Oh, but its quite complex. When you are quickly scrolling in Finder, it has to query the files and get their attributes (this is usually very quick), run a selection of plugins on them to determine the content type (this can be much slower) and generate icons for them. It renders individual icons that are based on the file content for images, movies, text files, PDF documents, office documents etc. That is a lot of work and Finder attempts to pre-load the yet invisible data, but there are limitations. Note how the scrolling is smooth when you do it slowly, but starts jerking when you scroll very fast — this is because you get to the data which has not yet been loaded and processed. It is actually amazing that Finder is fast as it is given how much stuff it has to do (e.g. when I scroll though my academic paper collection I am actually asking it to load, render and rescale several hundreds of PDF files). Again, this is something that can be optimised (and I believe Windows does something like this) — one needs to display placeholders instead of individual icons until the data can be loaded and have another look at the code to check whether unnecessary work is being performed (e.g. I have a suspicion that Finder does too much work in the list mode).

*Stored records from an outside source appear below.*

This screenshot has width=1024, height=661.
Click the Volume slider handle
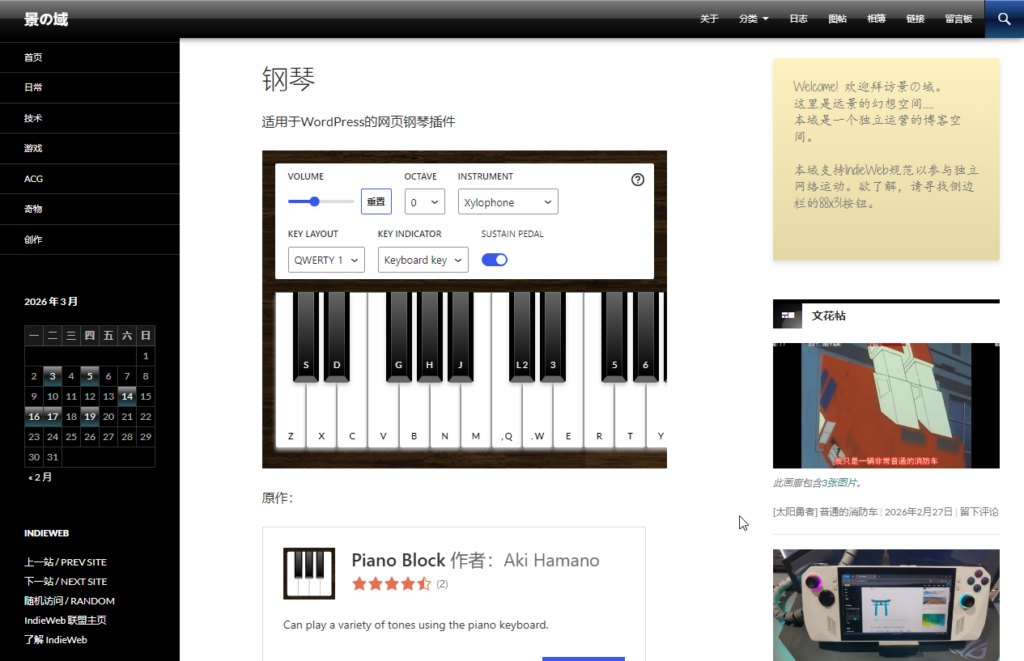[x=315, y=201]
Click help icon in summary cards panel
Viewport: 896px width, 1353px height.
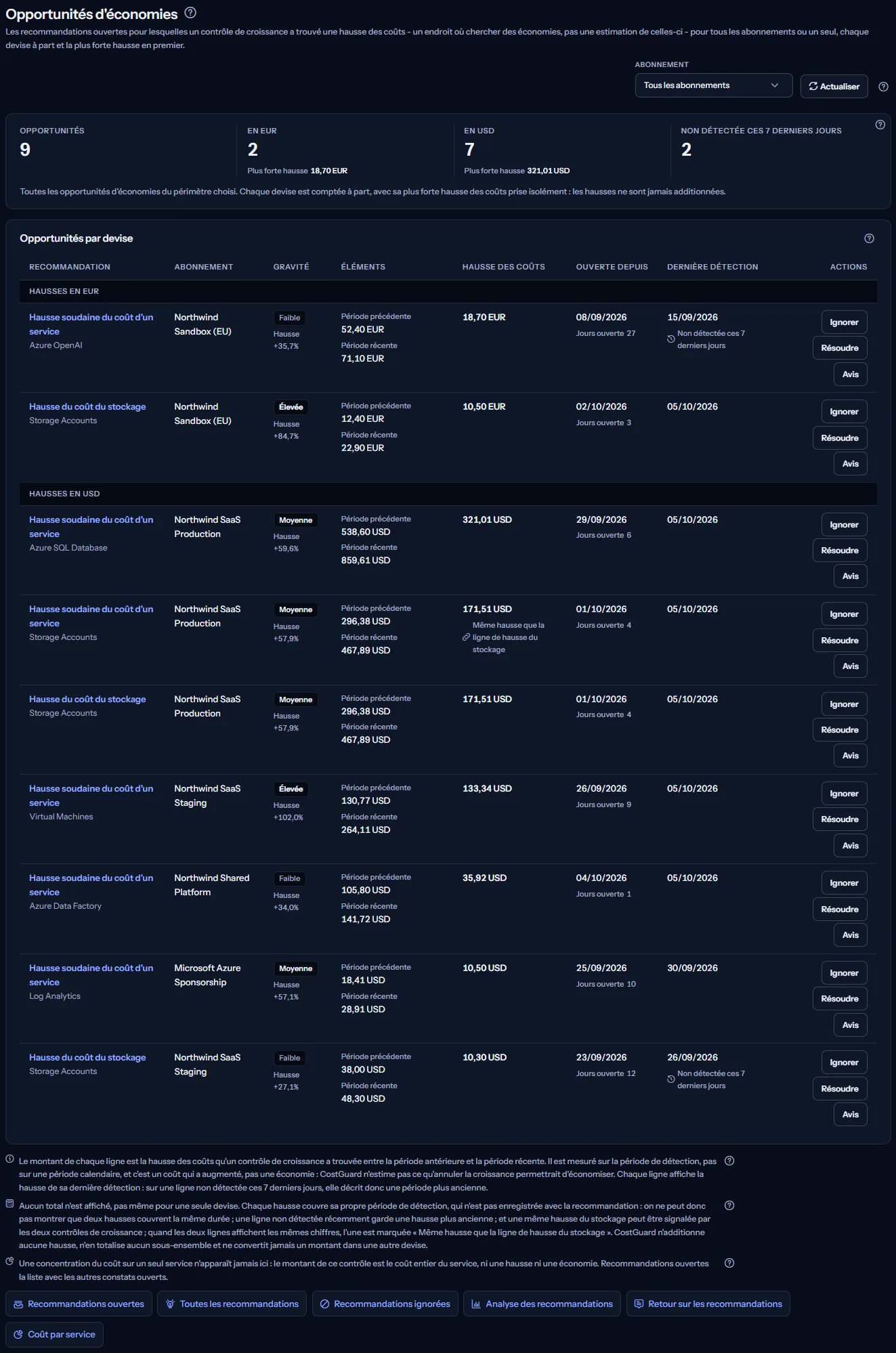click(880, 125)
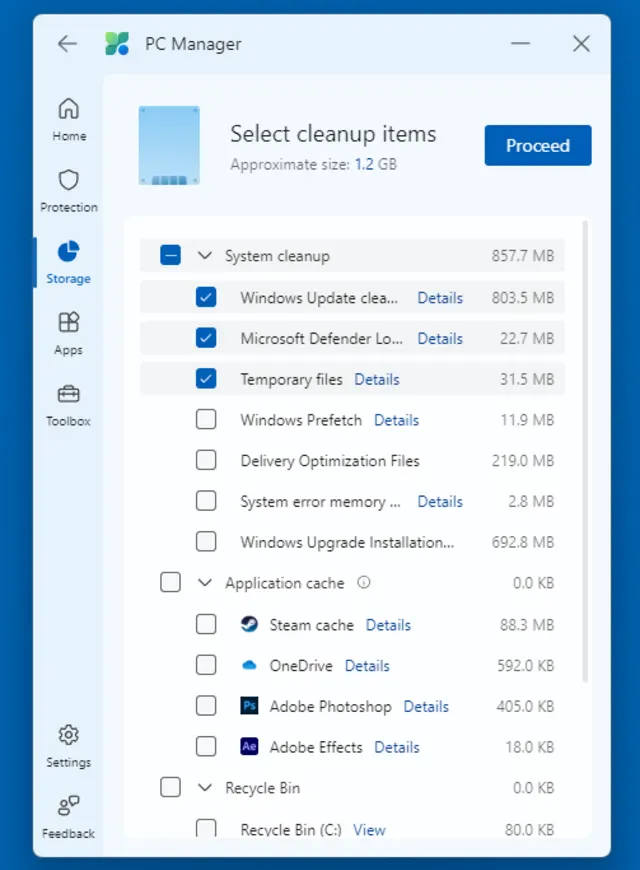Open the Home sidebar page
Viewport: 640px width, 870px height.
click(x=69, y=119)
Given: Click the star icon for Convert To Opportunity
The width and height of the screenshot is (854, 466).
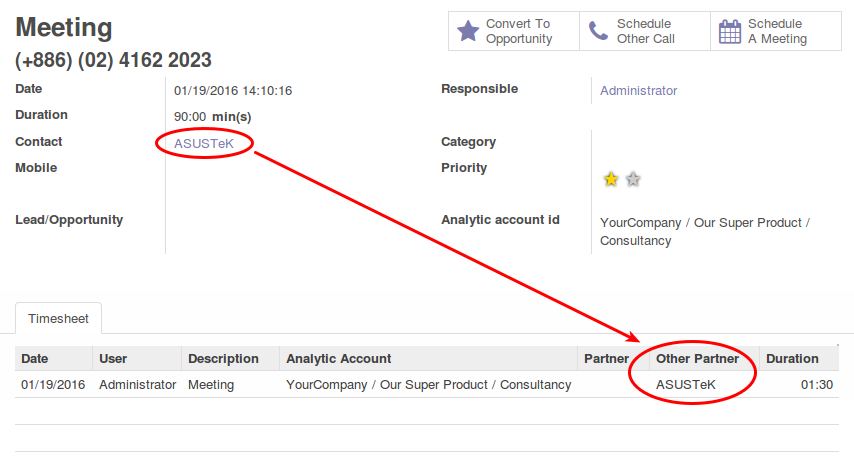Looking at the screenshot, I should pyautogui.click(x=467, y=31).
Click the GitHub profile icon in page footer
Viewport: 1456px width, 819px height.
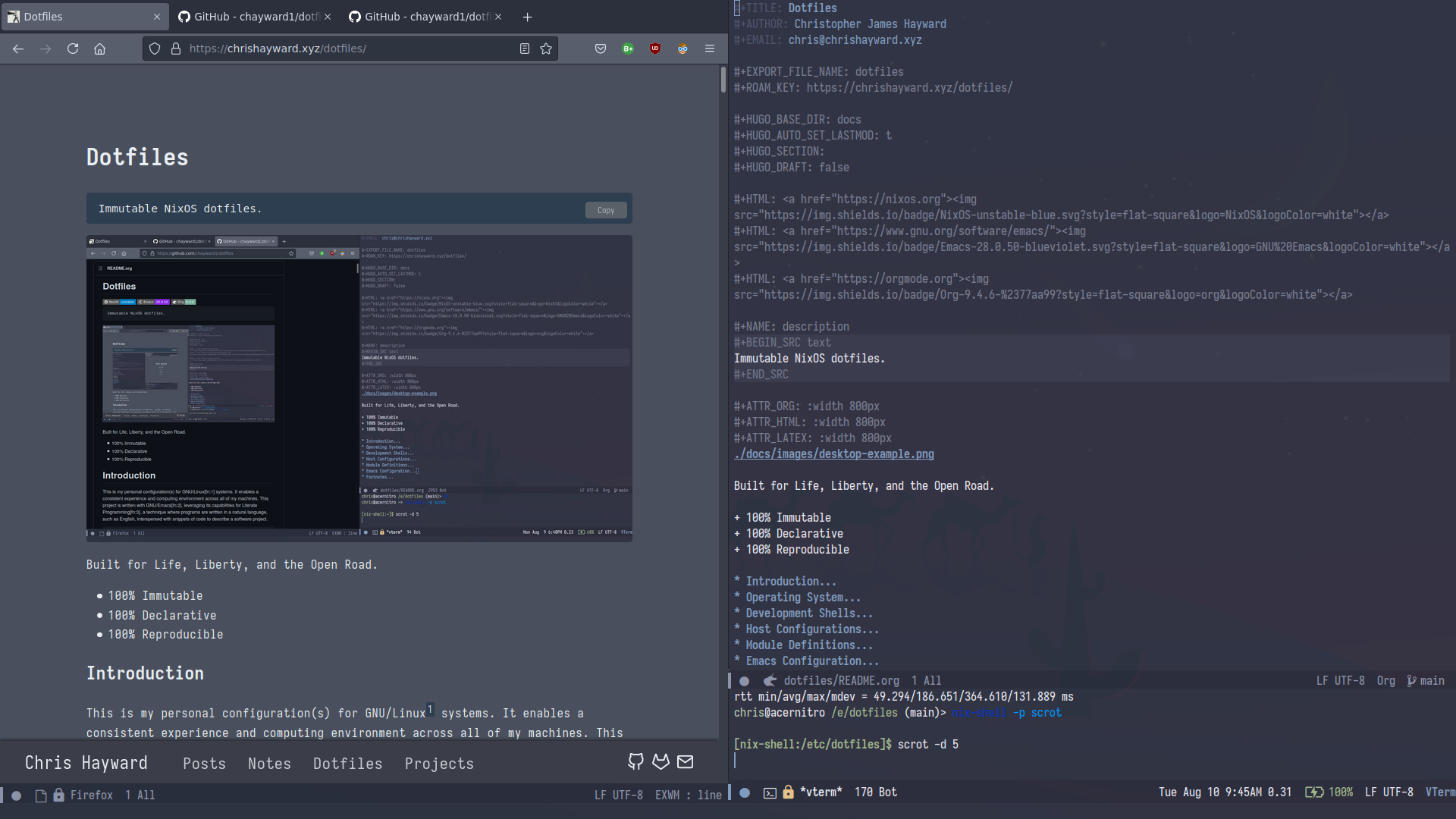[x=636, y=761]
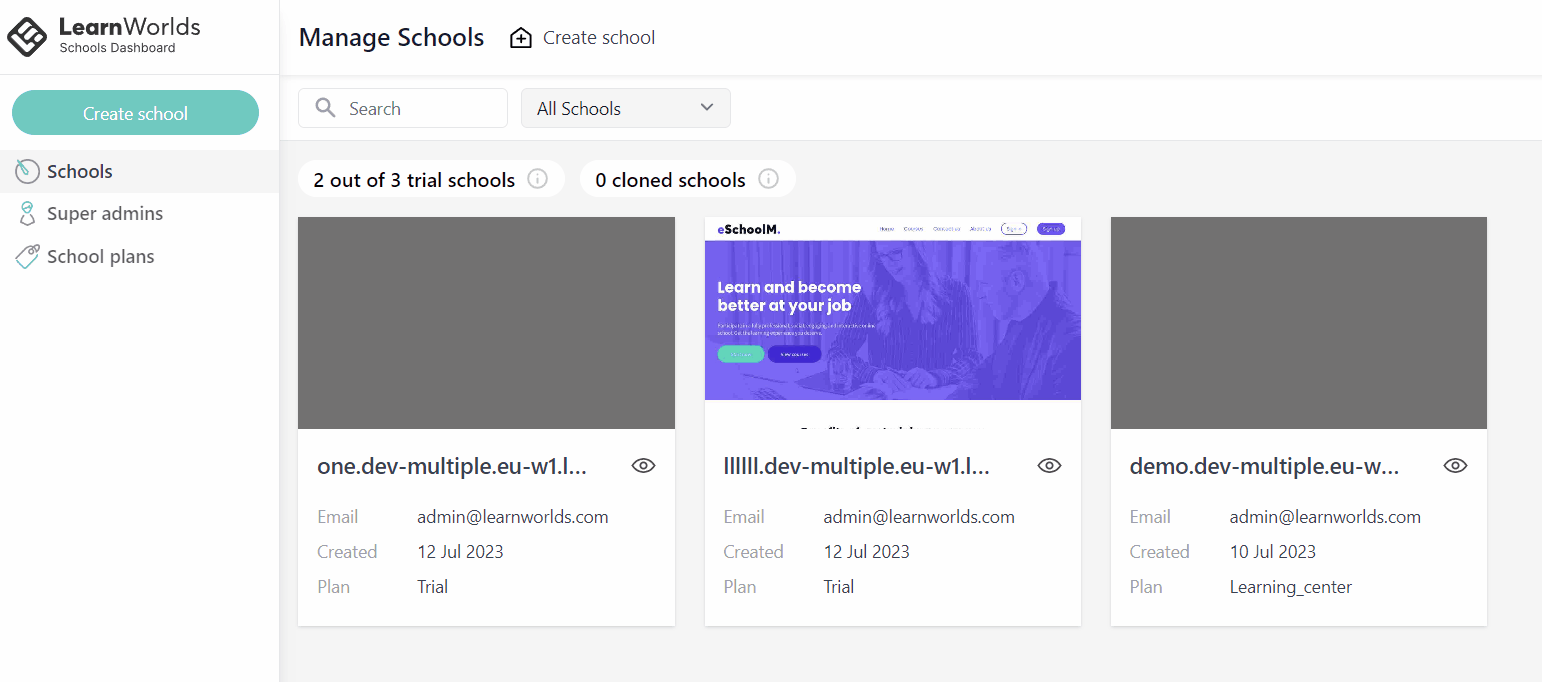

To be fair, Windows Explorer is also not 100% smooth when scrolling folders full of images and videos. Also, Windows Explorer does much less work, as it does not render individual icons for text files and PDF documents.

About this Mac is indeed weird, and I believe that the animation mostly appears laggy because of an unfortunate choice of transition effect. That said, it is very smooth now on my rMBP with 10.10.3. The Preferences is a mother story, but here the lag comes from two sources. First, they load each panel separately every time you click on a icon (and this can be quite slow). Second, they actually load the UI and start displaying it before it has been populated with data. So the panel starts appearing and then you get awkward jumps and quirks (e.g. very visible in the General panel). This is just lack of quality control on Apple's side.
 
Oh, but its quite complex. When you are quickly scrolling in Finder, it has to query the files and get their attributes (this is usually very quick), run a selection of plugins on them to determine the content type (this can be much slower) and generate icons for them. It renders individual icons that are based on the file content for images, movies, text files, PDF documents, office documents etc. That is a lot of work and Finder attempts to pre-load the yet invisible data, but there are limitations. Note how the scrolling is smooth when you do it slowly, but starts jerking when you scroll very fast — this is because you get to the data which has not yet been loaded and processed. It is actually amazing that Finder is fast as it is given how much stuff it has to do (e.g. when I scroll though my academic paper collection I am actually asking it to load, render and rescale several hundreds of PDF files). Again, this is something that can be optimised (and I believe Windows does something like this) — one needs to display placeholders instead of individual icons until the data can be loaded and have another look at the code to check whether unnecessary work is being performed (e.g. I have a suspicion that Finder does too much work in the list mode).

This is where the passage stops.